What you will do: Set down the first line below and each line after it, ending with the one that holds "The width and". Pictures do not belong in the copy.

Input material:
—————
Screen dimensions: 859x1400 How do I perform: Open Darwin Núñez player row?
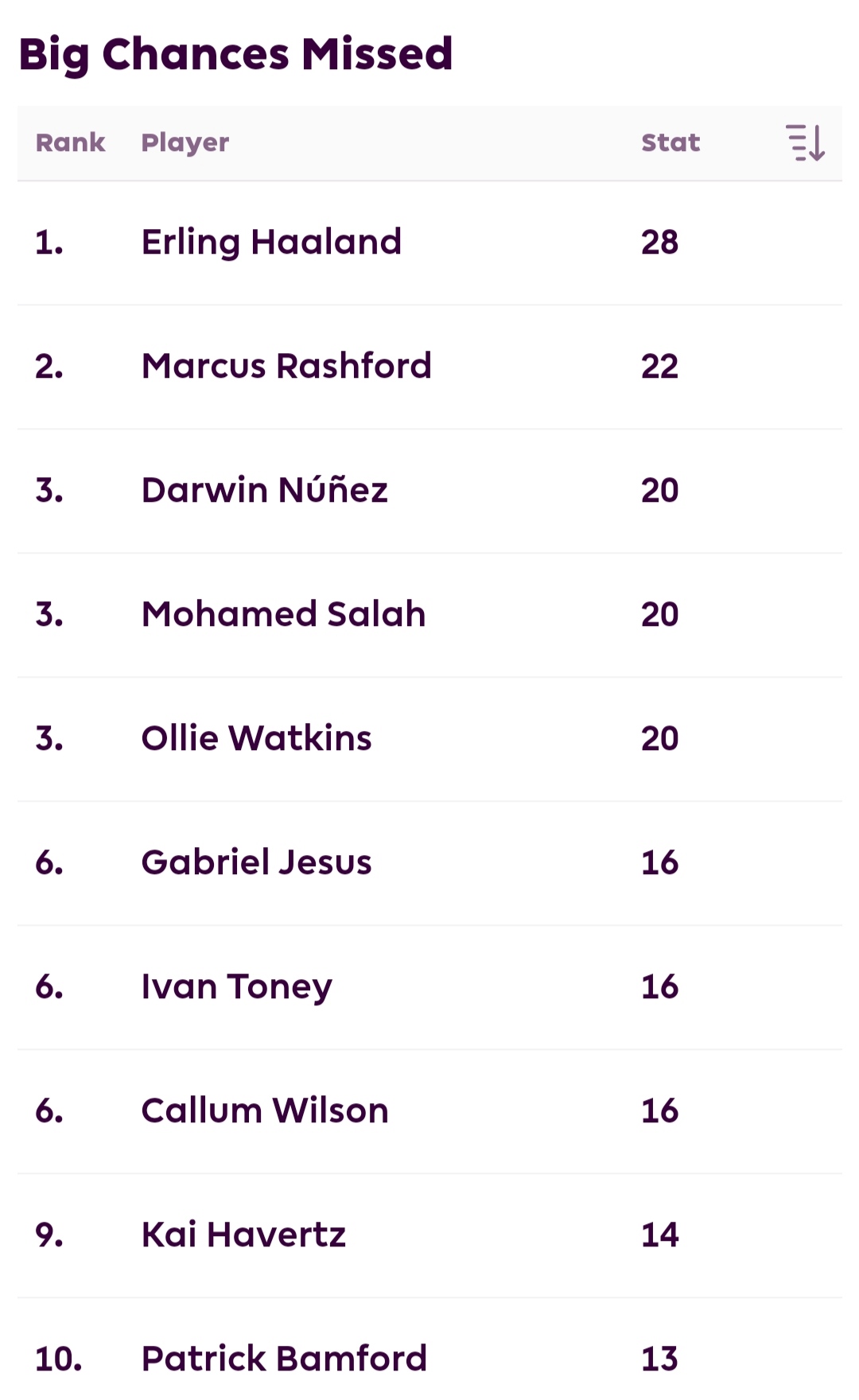pyautogui.click(x=265, y=489)
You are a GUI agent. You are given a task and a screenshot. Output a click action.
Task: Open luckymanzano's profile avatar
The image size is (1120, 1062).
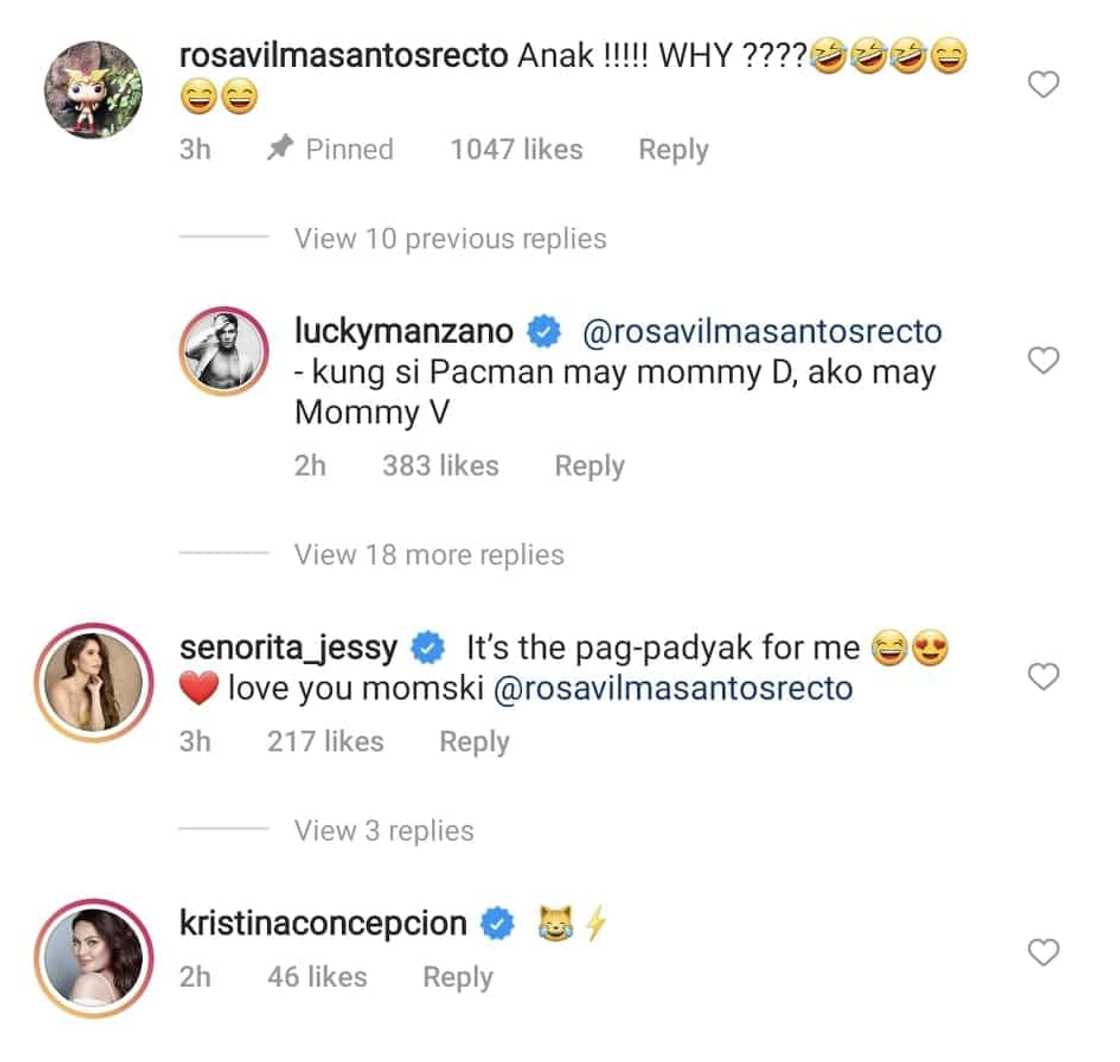224,351
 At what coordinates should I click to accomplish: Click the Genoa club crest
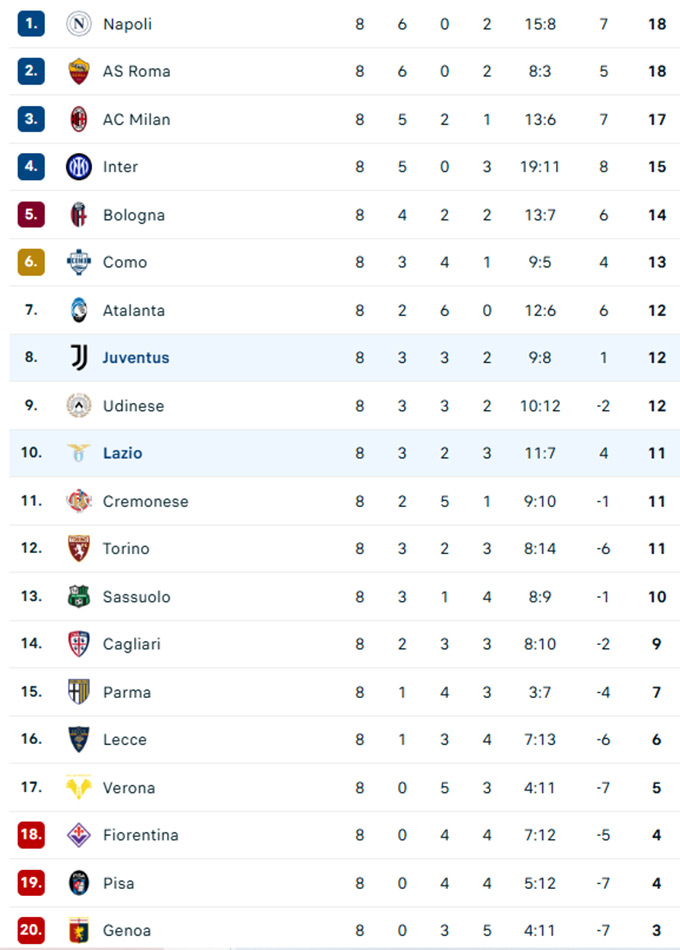[x=78, y=930]
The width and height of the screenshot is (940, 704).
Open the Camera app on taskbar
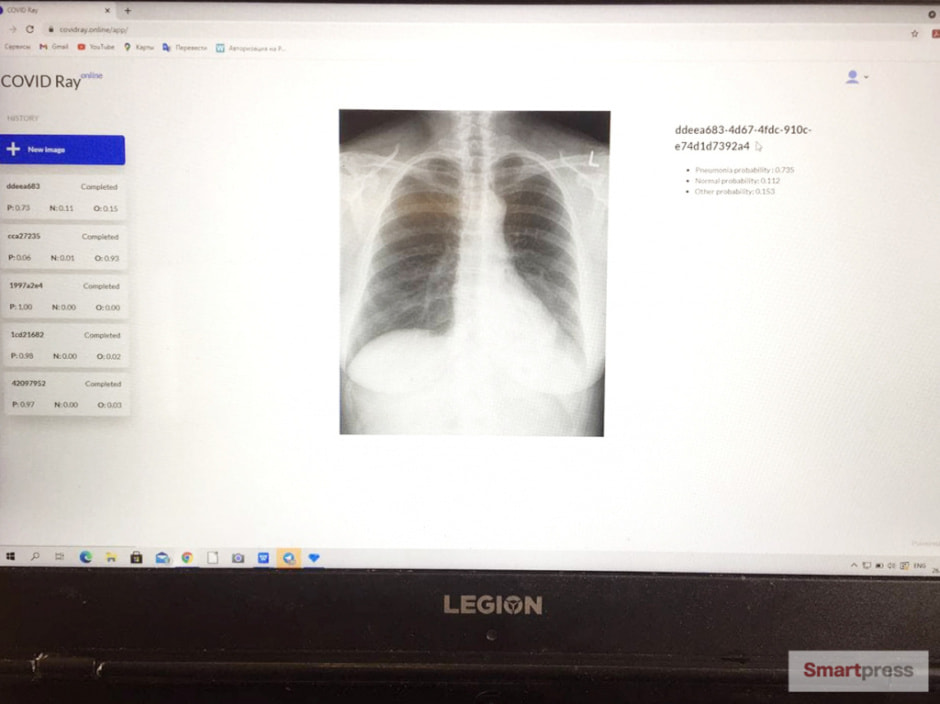point(238,558)
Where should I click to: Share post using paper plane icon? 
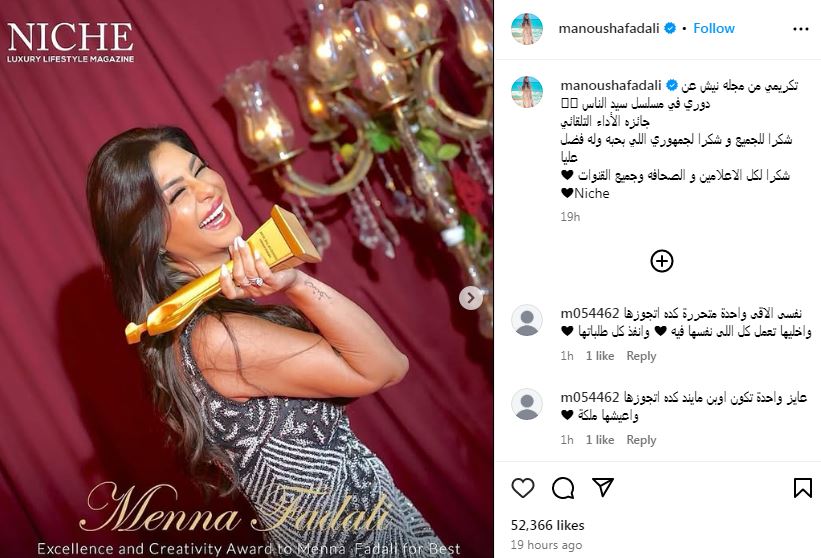click(603, 487)
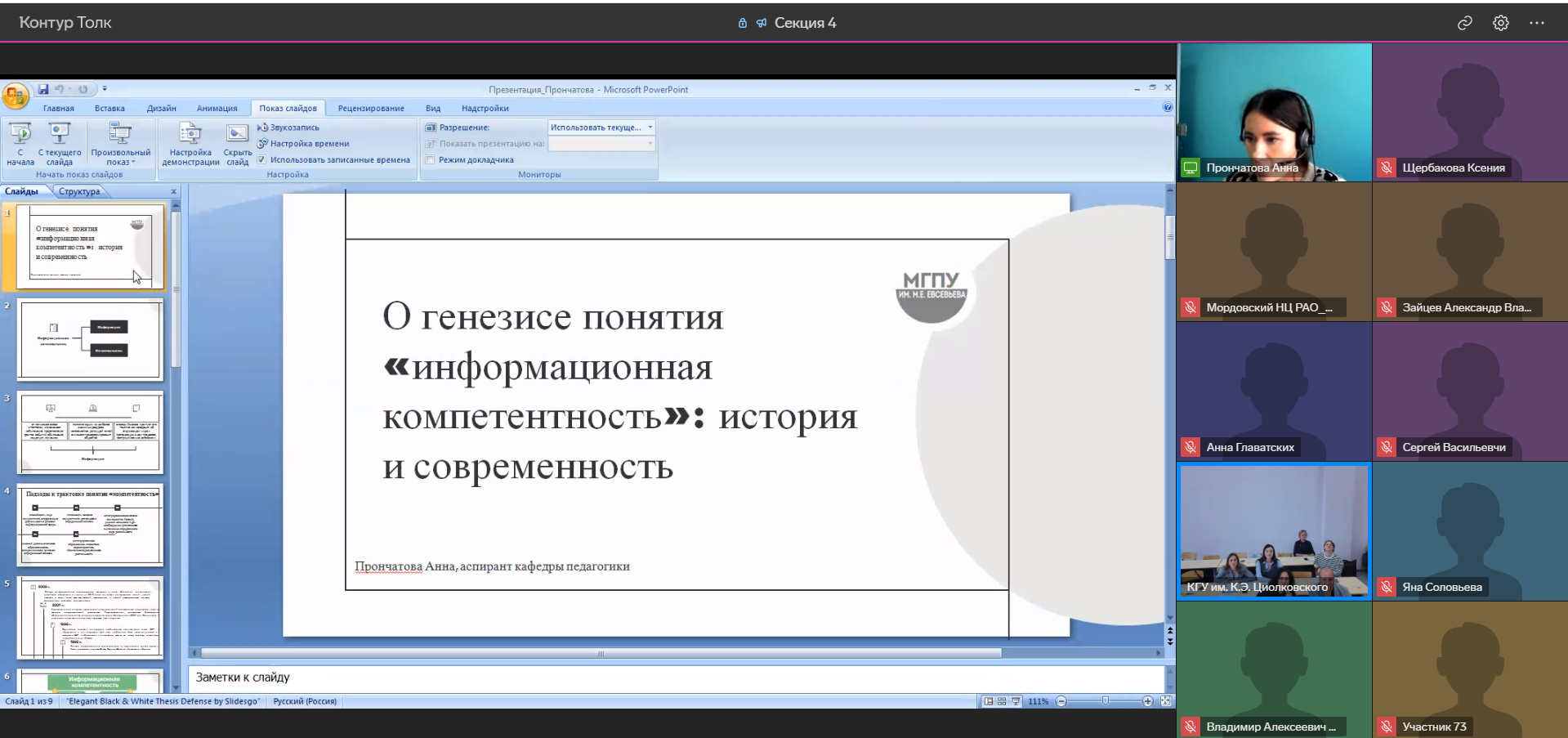Image resolution: width=1568 pixels, height=738 pixels.
Task: Select slide 4 thumbnail
Action: click(91, 525)
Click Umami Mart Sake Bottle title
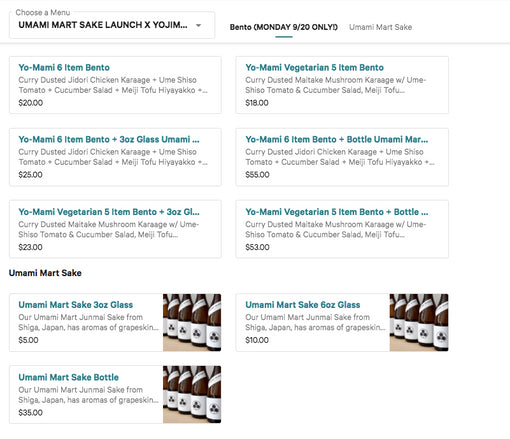Viewport: 510px width, 439px height. [x=68, y=377]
—————
Solution:
Screen dimensions: 859x1400 How do I perform: Open Darwin Núñez player row?
pyautogui.click(x=265, y=489)
You are a GUI agent. You are given a task and a screenshot. Output a click action.
Task: Open luckymanzano's profile avatar
The image size is (1120, 1062).
224,351
 At what coordinates should I click to accomplish: Click the Genoa club crest
[x=78, y=930]
The width and height of the screenshot is (940, 704).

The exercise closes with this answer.